Long-Term Forecasting using Transformers may not be the way to go
In recent years, Transformer-based solutions have been gaining incredible popularity. With the success of BERT, GTP, and other language transformers researchers started to apply this architecture to other sequential-modeling problems, specifically in the area of time series forecasting (also known as Long-Term Time Series Forecasting or LTSF). The attention mechanism seemed to be a perfect method to extract some of the long-term correlations present in long sequences.
However, researchers from the Chinese University of Hong Kong and the International Digital Economy Activity recently decided to question: Are Transformers Effective for Time Series Forecasting ? They show that self-attention mechanisms (even with positional encoding) can result in temporal information loss. They then validate this claim with a set of one-layer linear models which outperform the transformer benchmarks in almost every experiment.
In simpler terms, Transformers may not be the most ideal architecture for forecasting problems.

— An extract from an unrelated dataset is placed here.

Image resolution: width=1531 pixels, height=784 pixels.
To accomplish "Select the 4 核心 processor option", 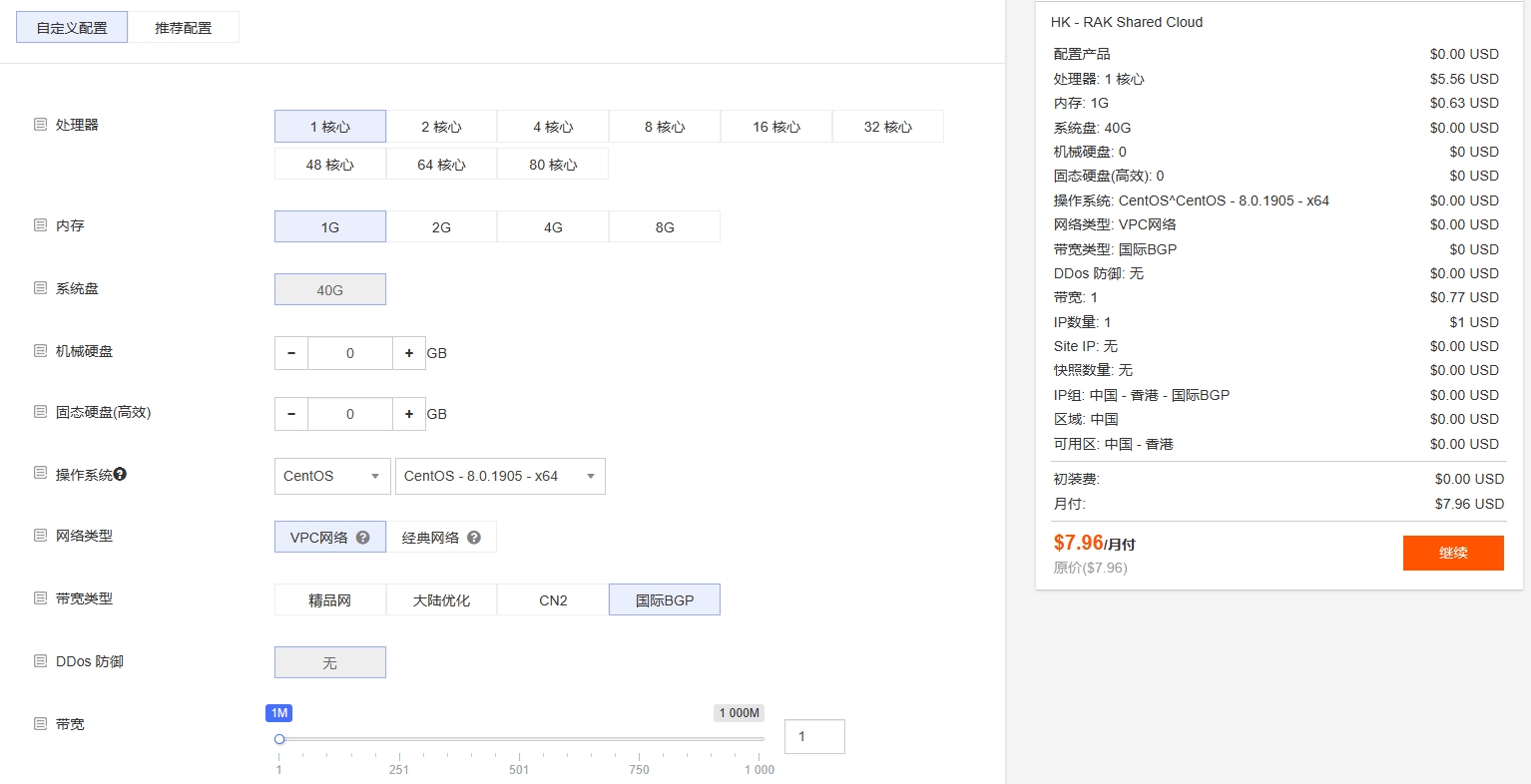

In this post, I aim to summarize the findings and experiments of Zeng et al.  that lead to this conclusion and discuss some potential implications of the work. All the experiments and models developed by the authors can be found in their GitHub repository as well. Additionally, I highly encourage everyone to read the original paper.
The Models and Data
In their work, the authors evaluated 5 different SOTA Transformer models on the Electricity Transformer Dataset (ETDataset) . These models and some of their main features are as follows:
- LogTrans : Proposes convolutional self-attention so local context can be better incorporated into the attention mechanism. The model also encodes a sparsity bias into the attention scheme. This helps improve the memory complexity
- Informer : Addresses memory/time complexity and error complexity issues caused by an auto-regressive decoder by proposing a new architecture and a direct-multi-step (DMS) forecasting strategy.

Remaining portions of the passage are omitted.